My most recent posts were on staying true to the self, discovering and embracing our likes and dislikes, and playing up our strengths over our weaknesses.
I know I do NOT perform well under pressure real or imagined. If I feel rushed in any way I shut down.
I know I am NOT competitive. I don’t see the point in stressing out just so I can say I did something faster or better than someone else. Honestly, in my case, completion in itself is worth cheering. Lots of cheering.
I know that I can’t stand spending much time in front of a screen, particularly if I feel it’s taking precious time from other activities that I deem more important.
YET, knowing all of this, I still deigned it neccessary to take on the challenge of writing a 50,000 word novel in 30 days.
I’m 9 days in, and here’s what I’ve learned so far.
1) I already have a strong writing habit. Between my journal and my blog I write at least 400 words a day. Every day.
2) During my daughter’s nap, I can usually bust out about 700 words on my novel.
3) When I feel the pressure of a specified word count and looming deadline it makes me irritable and resentful of something that usually brings joy. I should be celebrating the fact that I sat down and worked on my novel or blog that day at all.
4) I always thought before bed was my best writing time. That’s only partially correct. The quiet hour before bed is awesome for journaling or writing poetry by candlelight, but absolutely terrible for novel writing and ramping up creative energies. That dark quiet time before bed is my SACRED time, my holy relaxation time, my visit with my husband, or commune with myself, or get an extra hour of sleep time. By cramming a few hundred more words of work into that space, I only succeeded in taking away the part of the day I love most.
5) Writing a novel on a computer or a tablet is not for me. That being said, writing one by hand only to have to go back later and type it up on a computer doesn’t sound all that glamorous either. So, I’m opening door number 3 and testing out a cheap handheld Alphasmart NEO wordprocessor. It has a comfortable (they say) full keyboard, a memory that holds about 50,000 words, connects via USB to any computer to upload your document for editing or printing, and the added beauty of a screen that shows only four sentences, does not allow editing, and has no internet, games or other distractions. Plus, it’s ridiculously portable.

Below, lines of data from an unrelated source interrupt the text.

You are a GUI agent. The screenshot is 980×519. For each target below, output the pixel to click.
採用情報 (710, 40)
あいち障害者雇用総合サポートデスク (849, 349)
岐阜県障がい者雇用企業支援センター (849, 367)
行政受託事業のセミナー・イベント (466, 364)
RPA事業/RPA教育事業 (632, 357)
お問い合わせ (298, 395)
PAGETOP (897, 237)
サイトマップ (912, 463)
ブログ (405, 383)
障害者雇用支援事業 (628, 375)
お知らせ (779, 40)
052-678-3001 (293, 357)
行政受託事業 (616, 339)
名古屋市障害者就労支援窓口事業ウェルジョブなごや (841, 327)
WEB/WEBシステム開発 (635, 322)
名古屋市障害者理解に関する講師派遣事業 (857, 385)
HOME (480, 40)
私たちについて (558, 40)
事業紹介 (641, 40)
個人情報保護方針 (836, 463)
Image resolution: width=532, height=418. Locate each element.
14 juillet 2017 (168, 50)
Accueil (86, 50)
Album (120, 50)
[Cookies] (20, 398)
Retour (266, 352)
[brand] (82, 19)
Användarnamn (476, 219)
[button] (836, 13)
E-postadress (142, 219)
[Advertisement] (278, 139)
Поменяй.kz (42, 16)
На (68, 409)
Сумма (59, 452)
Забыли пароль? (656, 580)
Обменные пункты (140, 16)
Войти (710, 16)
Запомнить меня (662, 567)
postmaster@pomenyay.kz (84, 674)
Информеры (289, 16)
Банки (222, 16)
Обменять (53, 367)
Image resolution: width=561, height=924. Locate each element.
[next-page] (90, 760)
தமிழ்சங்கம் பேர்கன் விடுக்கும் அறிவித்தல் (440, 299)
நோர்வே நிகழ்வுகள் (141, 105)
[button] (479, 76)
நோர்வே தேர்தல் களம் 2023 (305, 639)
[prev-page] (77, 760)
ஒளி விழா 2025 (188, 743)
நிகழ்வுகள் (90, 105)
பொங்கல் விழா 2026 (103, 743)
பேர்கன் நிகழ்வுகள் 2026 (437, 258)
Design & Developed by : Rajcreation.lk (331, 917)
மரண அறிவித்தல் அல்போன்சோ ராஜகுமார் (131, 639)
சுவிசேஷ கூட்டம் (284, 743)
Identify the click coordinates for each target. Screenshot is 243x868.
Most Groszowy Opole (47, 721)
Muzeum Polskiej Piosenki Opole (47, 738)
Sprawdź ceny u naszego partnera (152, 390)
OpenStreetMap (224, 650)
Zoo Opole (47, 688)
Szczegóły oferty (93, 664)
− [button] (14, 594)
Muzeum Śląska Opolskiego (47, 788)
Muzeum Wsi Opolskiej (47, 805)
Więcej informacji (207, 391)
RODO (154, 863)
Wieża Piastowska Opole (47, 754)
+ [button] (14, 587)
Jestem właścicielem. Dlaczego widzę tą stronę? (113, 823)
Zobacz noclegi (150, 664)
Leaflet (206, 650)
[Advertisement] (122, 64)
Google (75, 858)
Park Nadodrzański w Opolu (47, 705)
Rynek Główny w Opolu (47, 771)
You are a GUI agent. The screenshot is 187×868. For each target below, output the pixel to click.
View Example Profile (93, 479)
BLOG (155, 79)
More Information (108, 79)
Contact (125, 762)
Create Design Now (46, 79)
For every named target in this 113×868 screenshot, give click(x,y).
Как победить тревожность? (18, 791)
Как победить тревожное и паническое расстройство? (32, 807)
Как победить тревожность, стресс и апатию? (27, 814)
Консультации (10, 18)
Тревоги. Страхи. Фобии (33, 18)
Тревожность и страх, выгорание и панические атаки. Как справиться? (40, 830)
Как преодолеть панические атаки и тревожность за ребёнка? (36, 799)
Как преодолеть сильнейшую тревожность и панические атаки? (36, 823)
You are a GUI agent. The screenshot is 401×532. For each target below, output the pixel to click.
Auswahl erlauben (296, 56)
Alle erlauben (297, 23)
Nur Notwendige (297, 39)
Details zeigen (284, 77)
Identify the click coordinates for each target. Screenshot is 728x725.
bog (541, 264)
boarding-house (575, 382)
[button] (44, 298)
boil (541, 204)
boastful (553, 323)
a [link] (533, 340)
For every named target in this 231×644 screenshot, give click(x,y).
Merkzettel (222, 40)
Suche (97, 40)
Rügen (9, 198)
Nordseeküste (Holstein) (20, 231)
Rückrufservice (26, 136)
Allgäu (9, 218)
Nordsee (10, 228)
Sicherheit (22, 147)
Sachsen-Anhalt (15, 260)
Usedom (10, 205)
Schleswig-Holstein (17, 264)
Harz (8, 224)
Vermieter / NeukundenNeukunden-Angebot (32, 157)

So, will I continue with the book I started 9 days ago? Yes! It’s incredibly gratifying to see the words add up and run all over the paper. I’m enjoying the antics of my characters and discovering what it’s like to FINALLY make it beyond the first chapter of a fictional endeavor.
I can only realistically hold myself to about 700 words a day, and really only 5 days a week. And there’s no novel writing after dark anymore. I’m not trying to prove anything to anyone by writing a book. And a huge word tally certainly isn’t worth a tired mom and grumpy children.
I suppose my goal could be restated as this:
“To write a 50,000 word novel in 4 months, while simultaneously posting on my blog regularly, journaling as needed, allowing myself time to read books I’m interested in, nourishing myself, my husband and my children both spiritually and physically, and still squeezing in the occasional shower.”
I may not be a NANOWRIMO winner, but I know and love myself enough to know that I can still be a successful writer and mother by embracing my limitations and preferences and celebrating what it is I am capapble of doing.
Image: My proud writing professor and I after teaching a creative writing course at the Mississippi State Pen. in 2007.